Article: Monday, 12 September 2016
Corporate volunteering programmes can attract people that otherwise would not have been active in regular community volunteering. That is the conclusion of a case study by PhD researcher Lonneke Roza of Rotterdam School of Management, Erasmus University (RSM). Corporate volunteering programmes also attract younger people and those with a higher education, when compared to the regular community volunteering opportunities, Roza found.
Lonneke Roza says that, contrary to popular belief, volunteer participation rates have been stable in many countries. What has changed is how people volunteer, including new forms such as corporate volunteering, volunteering facilitated or organised by the person’s employer.
This type of volunteering is often an important part of companies’ corporate social responsibility (CSR) programme and enables people to donate their time or expertise to volunteering projects, ranging from short bursts to longer term projects. Knowing that this type of volunteering is on the rise, Roza was interested to find out if people who engage in corporate volunteering are different from those engaged in private community volunteering options.
To find out, Roza studied the volunteering and demographic characteristics of 776 employees of a large service company. She divided the group into corporate volunteers, people who engage in community volunteering, people who do both, and people who do not volunteer at all. Of the research group, 88 people responded that corporate volunteering was the only type of volunteering they participated in. Although the study was limited to one company, Roza says it’s telling that 11 per cent of the study’s respondents apparently needed the trigger of a corporate programme to start with volunteer work. This means that companies are able to stimulate people to start volunteering.
The demographic comparison revealed that corporate volunteers also have a different profile than the typical community volunteer. They are generally younger and more often have a higher education than those in community volunteering. Corporate volunteers are also married more often and are less likely to have children. This seems to indicate that corporate volunteer programmes activate a different group of citizens than traditional volunteering initiatives, Roza says.
Interestingly, the researcher found no demographic differences between those in corporate volunteering programmes and those who do not volunteer at all. This means there must be other reasons for these people to become active as a volunteer. Roza says there are several explanations for this.
First of all, corporate volunteers reported that they felt more supported by their organisation in their volunteering than those in regular community volunteering. This indicates that the perception that the employer is supportive could also play an important role in encouraging employees to start volunteering. In an organisational culture where volunteering, community involvement or helping others is considered normal, people are more inclined to act according to these organisational norms, Roza explains this.
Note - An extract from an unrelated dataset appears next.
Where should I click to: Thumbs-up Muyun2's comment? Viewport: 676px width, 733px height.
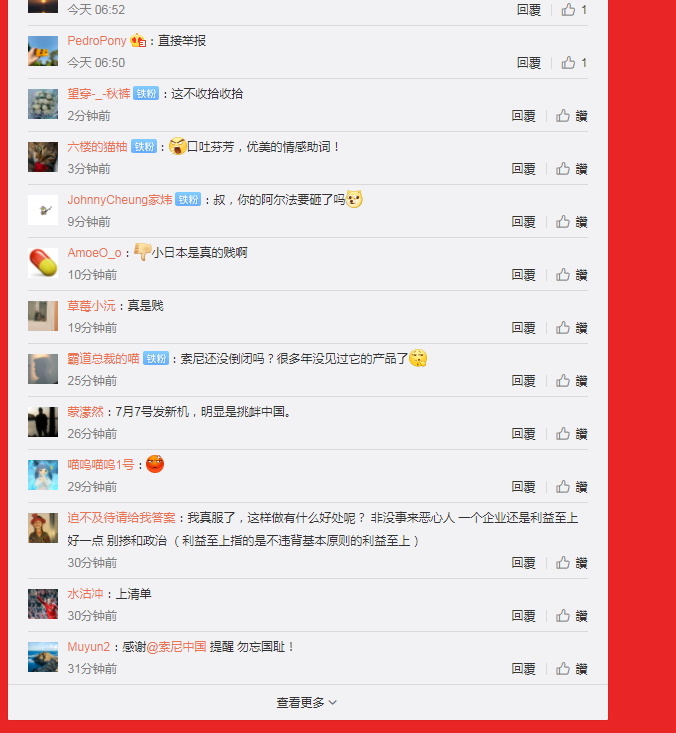pos(571,668)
Finally, it also becomes harder to decline to help out at a charitable organisation when your entire department signs up, or if you are being asked directly by your manager. A little social pressure from colleagues or managers might help the participation rate.
Companies should realise that their support for corporate volunteering programmes really helps to create more volunteers, Roza says, and that they are effective way to increase engagement in civil society. To enlist more people in these initiatives, companies could allow people to volunteer during work hours or let employees schedule their own work more flexibly around the volunteering. Corporate volunteering may superficially look like a social activity, but actually has the potential to change attitudes towards volunteering at large, she concludes.